Foi isto que eu escrevi, oh raios…

“Ao longo dos últimos meses, com as inesperadas mortes que nos apanharam pela frente, com as tragédias (esperadas ou não…) que se abateram um pouco por todo o Mundo, e com surpresas como a eleição de Donald Trump, a ideia mais forte que as redes sociais foram transmitindo - redes quase sempre fracas de ideias fortes… - foi “Xô, vai-te embora 2016, ano aziago, ano mau”. Não há quem não queira 2017 já aí, como se a passagem de um ano para o outro trouxesse mudanças substanciais no correr dos factos. É bom - e faz bem à saúde, de certeza… - acreditar que aquele pequeno salto que damos, à meia-noite de 31 de Dezembro, da cadeira da sala para o chão, pode ser um grande salto, senão para a humanidade, que tem a Lua distante, para as nossas expectativas, que andam tão baixinhas. Não me parece que falhe muito se vos der a má notícia: não muda grande coisa… (Gozo com o tema, mas também salto da cadeira, como as 12 passas e saúdo o novo ano. Secretamente, porém, rio com os factos…)
Na verdade, de entre as incontáveis imperfeições que nos rodeiam, uma das mais risíveis, e que nos põe logo de pé atrás em relação à ideia de tempo e idade, é o calendário que, em teoria, nos rege. Digo em teoria porque, embora o tenhamos adoptado há mais de 500 anos (houve países que só no Século XX se renderam…), ele varia para outros quadros em uso - dos hindus aos chineses, dos iranianos aos budistas - e está recheados de pormenores inventados pela comissão de sábios que o Papa Gregorio XIII nomeou para o produzir. O calendário é uma espécie de rascunho de Excel que só usamos porque, generalizado, acabou por aproximar os povos. E nessa sua premissa, o Papa tinha razão.

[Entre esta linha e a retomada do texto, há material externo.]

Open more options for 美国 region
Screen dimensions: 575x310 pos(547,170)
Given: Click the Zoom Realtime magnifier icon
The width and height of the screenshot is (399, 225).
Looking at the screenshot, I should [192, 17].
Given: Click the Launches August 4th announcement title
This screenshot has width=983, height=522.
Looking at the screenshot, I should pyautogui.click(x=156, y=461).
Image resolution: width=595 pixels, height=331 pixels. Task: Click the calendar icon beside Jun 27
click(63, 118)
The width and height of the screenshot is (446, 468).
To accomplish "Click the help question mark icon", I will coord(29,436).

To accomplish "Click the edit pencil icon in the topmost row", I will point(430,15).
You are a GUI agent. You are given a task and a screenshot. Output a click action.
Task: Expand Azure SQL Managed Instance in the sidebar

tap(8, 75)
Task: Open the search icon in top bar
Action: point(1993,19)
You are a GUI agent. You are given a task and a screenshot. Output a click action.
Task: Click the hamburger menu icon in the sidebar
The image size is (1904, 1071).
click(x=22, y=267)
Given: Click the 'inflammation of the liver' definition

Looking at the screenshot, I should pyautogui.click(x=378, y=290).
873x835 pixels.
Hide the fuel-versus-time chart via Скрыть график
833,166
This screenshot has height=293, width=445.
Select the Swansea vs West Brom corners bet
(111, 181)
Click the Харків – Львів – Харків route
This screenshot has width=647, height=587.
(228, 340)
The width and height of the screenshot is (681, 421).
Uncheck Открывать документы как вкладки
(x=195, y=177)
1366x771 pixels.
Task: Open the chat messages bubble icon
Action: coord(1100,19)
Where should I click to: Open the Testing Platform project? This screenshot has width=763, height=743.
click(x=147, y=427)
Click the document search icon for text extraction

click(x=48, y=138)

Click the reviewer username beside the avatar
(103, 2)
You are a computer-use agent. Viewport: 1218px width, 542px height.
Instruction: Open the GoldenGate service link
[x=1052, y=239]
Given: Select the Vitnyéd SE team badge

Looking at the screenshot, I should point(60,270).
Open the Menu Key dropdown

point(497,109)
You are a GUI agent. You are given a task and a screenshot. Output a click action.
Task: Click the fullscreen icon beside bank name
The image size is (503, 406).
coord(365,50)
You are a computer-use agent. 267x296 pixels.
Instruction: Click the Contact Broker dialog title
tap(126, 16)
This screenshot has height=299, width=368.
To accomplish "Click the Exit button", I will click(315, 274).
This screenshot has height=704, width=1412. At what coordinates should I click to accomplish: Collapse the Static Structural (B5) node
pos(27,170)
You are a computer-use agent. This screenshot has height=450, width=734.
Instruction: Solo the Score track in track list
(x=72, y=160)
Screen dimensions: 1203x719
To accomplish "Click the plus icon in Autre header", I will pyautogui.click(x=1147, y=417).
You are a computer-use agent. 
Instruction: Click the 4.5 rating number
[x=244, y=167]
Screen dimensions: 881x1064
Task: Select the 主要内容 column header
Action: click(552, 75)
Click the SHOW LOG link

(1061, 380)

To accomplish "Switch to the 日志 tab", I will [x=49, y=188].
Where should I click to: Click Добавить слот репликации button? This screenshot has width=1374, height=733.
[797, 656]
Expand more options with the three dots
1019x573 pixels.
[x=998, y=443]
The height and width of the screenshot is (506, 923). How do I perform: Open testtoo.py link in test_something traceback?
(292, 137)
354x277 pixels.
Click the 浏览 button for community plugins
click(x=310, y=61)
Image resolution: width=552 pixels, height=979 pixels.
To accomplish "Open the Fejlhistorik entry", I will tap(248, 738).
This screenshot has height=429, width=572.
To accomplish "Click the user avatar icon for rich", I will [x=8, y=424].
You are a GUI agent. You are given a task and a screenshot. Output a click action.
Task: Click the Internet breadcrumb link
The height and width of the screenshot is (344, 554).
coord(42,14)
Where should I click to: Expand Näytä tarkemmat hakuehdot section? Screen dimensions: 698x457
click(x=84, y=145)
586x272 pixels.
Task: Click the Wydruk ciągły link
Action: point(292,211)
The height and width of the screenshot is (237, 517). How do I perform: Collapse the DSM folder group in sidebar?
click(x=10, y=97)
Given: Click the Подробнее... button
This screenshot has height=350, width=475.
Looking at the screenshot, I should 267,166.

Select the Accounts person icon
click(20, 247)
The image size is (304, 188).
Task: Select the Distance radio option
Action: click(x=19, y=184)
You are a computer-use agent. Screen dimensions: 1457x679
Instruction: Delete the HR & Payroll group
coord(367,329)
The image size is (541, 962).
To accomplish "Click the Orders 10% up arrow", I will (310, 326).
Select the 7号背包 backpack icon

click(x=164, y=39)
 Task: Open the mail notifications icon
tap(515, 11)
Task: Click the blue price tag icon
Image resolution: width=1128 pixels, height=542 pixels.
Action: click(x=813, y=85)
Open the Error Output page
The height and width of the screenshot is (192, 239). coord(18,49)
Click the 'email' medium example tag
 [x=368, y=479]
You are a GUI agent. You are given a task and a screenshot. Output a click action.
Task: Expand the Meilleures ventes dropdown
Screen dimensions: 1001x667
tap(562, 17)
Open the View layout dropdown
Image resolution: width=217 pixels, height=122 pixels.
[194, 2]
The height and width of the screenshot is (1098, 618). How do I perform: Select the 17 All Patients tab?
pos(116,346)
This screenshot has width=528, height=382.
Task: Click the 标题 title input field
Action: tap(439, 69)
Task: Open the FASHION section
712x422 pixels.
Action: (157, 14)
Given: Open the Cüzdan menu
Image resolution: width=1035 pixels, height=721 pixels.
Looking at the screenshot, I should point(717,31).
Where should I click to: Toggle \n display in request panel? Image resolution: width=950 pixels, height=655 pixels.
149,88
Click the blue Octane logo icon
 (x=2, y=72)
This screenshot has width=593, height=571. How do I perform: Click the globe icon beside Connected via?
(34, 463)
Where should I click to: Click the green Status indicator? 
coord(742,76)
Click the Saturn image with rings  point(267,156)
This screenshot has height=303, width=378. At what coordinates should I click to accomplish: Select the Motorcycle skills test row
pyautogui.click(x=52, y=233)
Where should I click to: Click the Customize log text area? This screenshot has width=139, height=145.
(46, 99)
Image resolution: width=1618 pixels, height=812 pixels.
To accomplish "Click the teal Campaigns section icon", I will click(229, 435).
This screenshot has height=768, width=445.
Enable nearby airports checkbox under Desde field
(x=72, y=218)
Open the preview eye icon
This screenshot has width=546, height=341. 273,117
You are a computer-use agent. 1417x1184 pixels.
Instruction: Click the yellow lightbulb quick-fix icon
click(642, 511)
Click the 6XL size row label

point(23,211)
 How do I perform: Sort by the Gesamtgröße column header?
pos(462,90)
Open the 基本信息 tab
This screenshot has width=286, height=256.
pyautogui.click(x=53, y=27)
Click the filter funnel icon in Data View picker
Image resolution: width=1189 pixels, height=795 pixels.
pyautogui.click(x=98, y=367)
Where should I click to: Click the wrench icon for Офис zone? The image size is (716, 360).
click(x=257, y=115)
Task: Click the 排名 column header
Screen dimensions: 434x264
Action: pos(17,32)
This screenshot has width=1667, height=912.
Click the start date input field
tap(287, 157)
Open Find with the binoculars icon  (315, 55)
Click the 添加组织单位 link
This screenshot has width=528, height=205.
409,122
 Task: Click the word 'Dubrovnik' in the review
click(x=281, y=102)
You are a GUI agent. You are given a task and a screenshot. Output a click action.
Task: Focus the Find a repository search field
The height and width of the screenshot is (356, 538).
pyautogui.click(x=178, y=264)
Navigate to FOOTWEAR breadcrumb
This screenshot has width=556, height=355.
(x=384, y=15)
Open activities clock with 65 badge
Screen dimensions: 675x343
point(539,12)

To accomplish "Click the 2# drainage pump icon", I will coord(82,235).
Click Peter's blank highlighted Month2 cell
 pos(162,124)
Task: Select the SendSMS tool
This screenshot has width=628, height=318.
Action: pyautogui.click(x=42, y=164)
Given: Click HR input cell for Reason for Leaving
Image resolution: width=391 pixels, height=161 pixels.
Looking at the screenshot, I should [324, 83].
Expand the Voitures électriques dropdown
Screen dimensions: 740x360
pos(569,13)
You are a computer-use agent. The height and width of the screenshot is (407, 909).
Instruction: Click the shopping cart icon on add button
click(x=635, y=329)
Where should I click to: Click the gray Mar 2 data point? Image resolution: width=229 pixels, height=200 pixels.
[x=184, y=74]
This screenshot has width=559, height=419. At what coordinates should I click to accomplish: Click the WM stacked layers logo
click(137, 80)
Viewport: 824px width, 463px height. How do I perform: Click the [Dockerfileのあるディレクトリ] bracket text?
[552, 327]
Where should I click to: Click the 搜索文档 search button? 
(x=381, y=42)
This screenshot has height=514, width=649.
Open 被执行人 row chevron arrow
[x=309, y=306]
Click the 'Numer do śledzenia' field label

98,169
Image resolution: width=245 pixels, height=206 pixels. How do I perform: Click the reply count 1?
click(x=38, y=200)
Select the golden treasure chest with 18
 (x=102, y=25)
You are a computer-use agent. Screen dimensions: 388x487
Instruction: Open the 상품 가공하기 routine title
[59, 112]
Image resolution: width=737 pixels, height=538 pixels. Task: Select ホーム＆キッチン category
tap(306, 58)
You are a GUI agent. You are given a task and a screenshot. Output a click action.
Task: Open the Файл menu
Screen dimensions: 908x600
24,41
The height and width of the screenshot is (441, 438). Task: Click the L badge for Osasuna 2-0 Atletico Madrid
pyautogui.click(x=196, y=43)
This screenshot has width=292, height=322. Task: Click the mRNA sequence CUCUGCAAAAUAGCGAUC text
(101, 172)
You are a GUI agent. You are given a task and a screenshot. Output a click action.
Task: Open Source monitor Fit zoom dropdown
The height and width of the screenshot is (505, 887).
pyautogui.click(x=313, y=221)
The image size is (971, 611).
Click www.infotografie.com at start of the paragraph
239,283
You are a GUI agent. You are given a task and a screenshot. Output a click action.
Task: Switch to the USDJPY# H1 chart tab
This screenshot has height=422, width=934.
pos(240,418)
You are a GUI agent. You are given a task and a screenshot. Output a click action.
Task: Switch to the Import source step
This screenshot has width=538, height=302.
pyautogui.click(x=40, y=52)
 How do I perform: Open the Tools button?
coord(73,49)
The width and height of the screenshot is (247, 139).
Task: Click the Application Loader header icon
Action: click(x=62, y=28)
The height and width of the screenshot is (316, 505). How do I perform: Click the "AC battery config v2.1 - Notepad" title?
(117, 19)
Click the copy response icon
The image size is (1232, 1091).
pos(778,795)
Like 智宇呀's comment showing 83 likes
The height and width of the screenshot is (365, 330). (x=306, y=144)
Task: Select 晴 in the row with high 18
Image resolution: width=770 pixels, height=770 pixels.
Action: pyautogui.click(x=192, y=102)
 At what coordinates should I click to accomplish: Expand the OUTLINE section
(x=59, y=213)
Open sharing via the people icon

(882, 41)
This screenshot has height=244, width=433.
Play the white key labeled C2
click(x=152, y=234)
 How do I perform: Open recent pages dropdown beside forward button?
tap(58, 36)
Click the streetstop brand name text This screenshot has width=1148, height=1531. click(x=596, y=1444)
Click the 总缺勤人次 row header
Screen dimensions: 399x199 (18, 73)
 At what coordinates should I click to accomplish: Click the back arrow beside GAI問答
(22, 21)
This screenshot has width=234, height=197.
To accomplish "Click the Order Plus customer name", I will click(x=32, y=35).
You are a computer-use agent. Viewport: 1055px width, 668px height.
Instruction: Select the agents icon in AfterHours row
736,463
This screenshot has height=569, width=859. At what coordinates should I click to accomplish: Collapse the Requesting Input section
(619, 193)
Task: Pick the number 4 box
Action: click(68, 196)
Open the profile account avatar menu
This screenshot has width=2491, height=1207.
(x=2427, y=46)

O número de acertos, emendas, excepções e delírios que o calendário Gregoriano tem levam-me a pensar que, se fosse tomado à letra sem essas pequenas “rasuras”, no sábado não acabaria 2016 - ou já teria acabado há muito. Por causa deste nosso “mapa” do ano, desapareceram dias na História (5 a 14 de outubro de 1582, dizem os entendidos),  os anos têm de ser divisíveis por 400, foi forçadamente corrigida a medição do ano solar, e até para a Igreja deu-se como adquirida a confusão: a Páscoa nunca mais teve dia certo, ainda que tenha uma regra aplicável…
Usando a ideia batida do copo meio-cheio e do copo meio-vazio, esta imperfeição em que vivemos pode dar algum jeito. Todos queremos que 2016 vá embora, porque foi um ano de muita dor, de muita tristeza, de muita desilusão - mas, por outro lado, talvez já tenha ido, ou talvez não seja inteiramente culpado. Talvez esta nossa contagem de tempo valha tão pouco que não haja balanços para fazer nem perdas e ganhos a considerar.
No sábado, fingiremos que entramos num tempo novo - e se a vontade for muita e de muita gente, vai certamente ajudar a dar um novo impulso ao que temos pela frente. As efémeras alegrias de um Europeu ou de um português na ONU não medem forças com os que partiram e nos farão falta, nem com as tragédias humanitárias que não cessam nem por nada - cada facto vale por si, e para cada um de nós tem o seu valor. Este calendário mal amanhado com que o Mundo se rege tem essa qualidade certamente não calculada: o valor do tempo em que se integra já inclui o caos, o desnorte, a imprevisibilidade - mas também a liberdade de pensarmos que não há coincidências ou tudo não passa da soma de muitas coincidências.
Num caso como noutro, alivia-me pensar que o calendário não manda em tudo. Porque é tão imperfeito quanto nós. E ainda mais aleatório.
Pronto. Vou entrar em 2017 hoje ao fim do dia. Está decidido”.

…E como se não bastasse, ainda nos deram um segundo indesejado e atrasaram um desejado segundo. 2017?